PROBLEM TO WORK ON: All of the records are to be reproduced exactly.

--- START ---

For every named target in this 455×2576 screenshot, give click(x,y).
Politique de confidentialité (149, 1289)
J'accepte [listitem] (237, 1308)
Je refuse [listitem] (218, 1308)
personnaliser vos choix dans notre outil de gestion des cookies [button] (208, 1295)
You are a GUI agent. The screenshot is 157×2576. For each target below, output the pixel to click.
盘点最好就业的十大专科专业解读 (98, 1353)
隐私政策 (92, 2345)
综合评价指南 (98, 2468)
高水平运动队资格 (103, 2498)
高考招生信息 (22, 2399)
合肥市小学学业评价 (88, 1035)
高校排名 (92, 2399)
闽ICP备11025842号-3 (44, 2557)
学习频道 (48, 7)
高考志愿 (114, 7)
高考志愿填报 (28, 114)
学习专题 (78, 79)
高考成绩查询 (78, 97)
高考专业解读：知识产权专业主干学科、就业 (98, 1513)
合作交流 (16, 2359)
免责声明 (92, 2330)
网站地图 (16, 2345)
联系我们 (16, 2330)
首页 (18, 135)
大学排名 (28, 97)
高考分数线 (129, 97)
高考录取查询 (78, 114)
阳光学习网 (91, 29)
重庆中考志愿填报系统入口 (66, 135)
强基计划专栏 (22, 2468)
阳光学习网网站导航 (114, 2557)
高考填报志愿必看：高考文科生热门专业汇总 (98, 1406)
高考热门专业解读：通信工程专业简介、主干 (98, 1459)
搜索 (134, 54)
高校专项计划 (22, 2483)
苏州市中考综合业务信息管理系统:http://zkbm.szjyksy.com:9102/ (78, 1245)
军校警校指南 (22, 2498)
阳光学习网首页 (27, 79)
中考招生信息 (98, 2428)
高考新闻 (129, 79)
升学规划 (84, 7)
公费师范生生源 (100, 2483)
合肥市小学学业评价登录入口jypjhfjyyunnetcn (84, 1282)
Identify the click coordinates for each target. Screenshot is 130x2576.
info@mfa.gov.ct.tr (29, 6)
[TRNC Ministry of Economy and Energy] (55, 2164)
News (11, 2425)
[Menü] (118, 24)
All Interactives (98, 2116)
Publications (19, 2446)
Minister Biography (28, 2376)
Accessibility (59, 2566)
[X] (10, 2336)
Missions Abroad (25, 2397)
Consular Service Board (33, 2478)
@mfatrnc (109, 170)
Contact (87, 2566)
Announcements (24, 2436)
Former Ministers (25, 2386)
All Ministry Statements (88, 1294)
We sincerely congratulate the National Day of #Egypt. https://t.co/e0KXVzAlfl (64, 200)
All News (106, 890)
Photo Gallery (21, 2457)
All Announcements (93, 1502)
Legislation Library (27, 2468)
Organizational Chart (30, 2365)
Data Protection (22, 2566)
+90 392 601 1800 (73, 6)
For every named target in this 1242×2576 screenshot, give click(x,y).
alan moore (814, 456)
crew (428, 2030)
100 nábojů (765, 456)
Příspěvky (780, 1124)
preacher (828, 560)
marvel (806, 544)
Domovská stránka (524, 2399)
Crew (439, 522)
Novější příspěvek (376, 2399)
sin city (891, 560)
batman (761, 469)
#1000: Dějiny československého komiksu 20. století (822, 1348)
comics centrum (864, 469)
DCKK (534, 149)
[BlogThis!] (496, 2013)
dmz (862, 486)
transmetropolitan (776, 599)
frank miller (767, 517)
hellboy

--- END ---

RESULT OF THIS TASK:
For every named target in this 455×2576 screenshot, give click(x,y).
Politique de confidentialité (149, 1289)
J'accepte [listitem] (237, 1308)
Je refuse [listitem] (218, 1308)
personnaliser vos choix dans notre outil de gestion des cookies [button] (208, 1295)
You are a GUI agent. The screenshot is 157×2576. For each target below, output the pixel to click.
盘点最好就业的十大专科专业解读 (98, 1353)
隐私政策 (92, 2345)
综合评价指南 (98, 2468)
高水平运动队资格 (103, 2498)
高考招生信息 (22, 2399)
合肥市小学学业评价 (88, 1035)
高校排名 (92, 2399)
闽ICP备11025842号-3 (44, 2557)
学习频道 (48, 7)
高考志愿 (114, 7)
高考志愿填报 (28, 114)
学习专题 (78, 79)
高考成绩查询 (78, 97)
高考专业解读：知识产权专业主干学科、就业 (98, 1513)
合作交流 (16, 2359)
免责声明 (92, 2330)
网站地图 (16, 2345)
联系我们 (16, 2330)
首页 (18, 135)
大学排名 (28, 97)
高考分数线 (129, 97)
高考录取查询 (78, 114)
阳光学习网 (91, 29)
重庆中考志愿填报系统入口 (66, 135)
强基计划专栏 (22, 2468)
阳光学习网网站导航 (114, 2557)
高考填报志愿必看：高考文科生热门专业汇总 (98, 1406)
高考热门专业解读：通信工程专业简介、主干 (98, 1459)
搜索 (134, 54)
高校专项计划 (22, 2483)
苏州市中考综合业务信息管理系统:http://zkbm.szjyksy.com:9102/ (78, 1245)
军校警校指南 (22, 2498)
阳光学习网首页 (27, 79)
中考招生信息 (98, 2428)
高考新闻 (129, 79)
升学规划 (84, 7)
公费师范生生源 (100, 2483)
合肥市小学学业评价登录入口jypjhfjyyunnetcn (84, 1282)
Identify the click coordinates for each target. Screenshot is 130x2576.
info@mfa.gov.ct.tr (29, 6)
[TRNC Ministry of Economy and Energy] (55, 2164)
News (11, 2425)
[Menü] (118, 24)
All Interactives (98, 2116)
Publications (19, 2446)
Minister Biography (28, 2376)
Accessibility (59, 2566)
[X] (10, 2336)
Missions Abroad (25, 2397)
Consular Service Board (33, 2478)
@mfatrnc (109, 170)
Contact (87, 2566)
Announcements (24, 2436)
Former Ministers (25, 2386)
All Ministry Statements (88, 1294)
We sincerely congratulate the National Day of #Egypt. https://t.co/e0KXVzAlfl (64, 200)
All News (106, 890)
Photo Gallery (21, 2457)
All Announcements (93, 1502)
Legislation Library (27, 2468)
Organizational Chart (30, 2365)
Data Protection (22, 2566)
+90 392 601 1800 (73, 6)
For every named target in this 1242×2576 screenshot, give click(x,y).
alan moore (814, 456)
crew (428, 2030)
100 nábojů (765, 456)
Příspěvky (780, 1124)
preacher (828, 560)
marvel (806, 544)
Domovská stránka (524, 2399)
Crew (439, 522)
Novější příspěvek (376, 2399)
sin city (891, 560)
batman (761, 469)
#1000: Dějiny československého komiksu 20. století (822, 1348)
comics centrum (864, 469)
DCKK (534, 149)
[BlogThis!] (496, 2013)
dmz (862, 486)
transmetropolitan (776, 599)
frank miller (767, 517)
hellboy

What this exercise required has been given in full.